She waited for him to tell her what to do and felt the darkness gather around her. His natural element. She could smell the fragrance that had haunted her room all day, enfolding her in his darkness.
“Five steps,” he whispered. “Five steps and you will find the footboard. Come to the right side. I’m waiting for you.”
“Did you count them for me?” she asked, prolonging the moment before she must step forward.
“For you, my heart,” he answered.
Because he was waiting, she commanded her feet to take those five steps. She reached out and the curved footboard of the bed was under her hand. Just as he had told her. She trailed her fingers along the wood until she felt the post and then down to the top of the mattress. She could hear the whisper of their movement along the sheets until his hand grasped her wrist. She gasped, although she had expected his touch, and he laughed, pulling her into the high bed.
He leaned over her, propping his elbows on either side of her arms, imprisoning her so his chest rested lightly over her breasts and his long legs lay beside her body. She waited for his kiss, but instead she felt his thumbs trace both sides of her forehead and then trail down her eyelids, to her high cheekbones, over her nose, across her parted lips. He finally lowered his mouth to hers and whispered before his tongue invaded, “So beautiful.”

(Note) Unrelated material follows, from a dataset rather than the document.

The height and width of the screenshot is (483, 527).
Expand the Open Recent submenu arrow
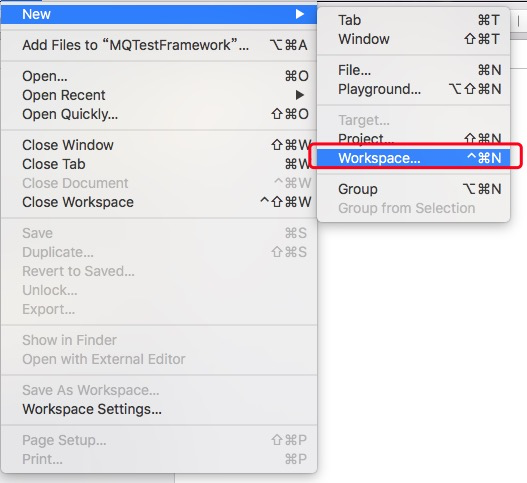(x=299, y=95)
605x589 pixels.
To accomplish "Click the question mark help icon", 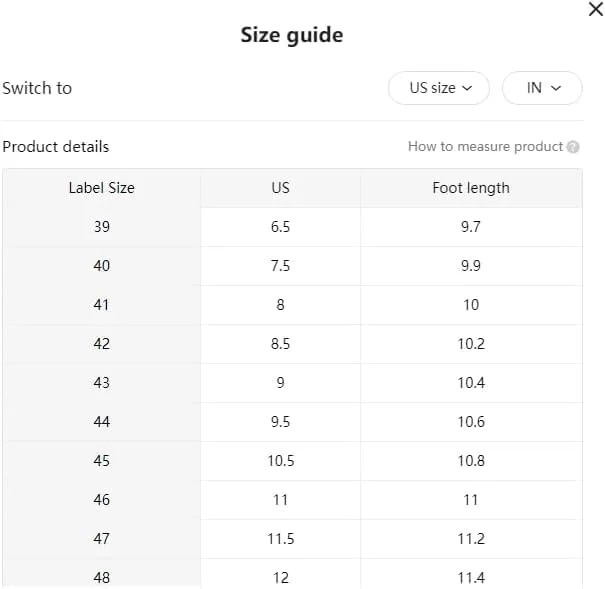I will [573, 147].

Then he was inside her mouth, tasting, caressing, demanding. She ran her fingers through the curling hair and down the strong column of his neck and across the broad shoulders.
When he broke the kiss and lifted his head, she brushed her lips along the ridge of his throat and into the hollow below. She felt him swallow against her touch and sensed the slow pulse beneath her lips. “My heart,” he had called her, and she felt the reality of that strong beat against her body.
“Did you think about this today?” he whispered into the soft curls piled atop her head.
“About this and you.”
“Why did you put your hair up? I want to feel it around me, over my shoulders.”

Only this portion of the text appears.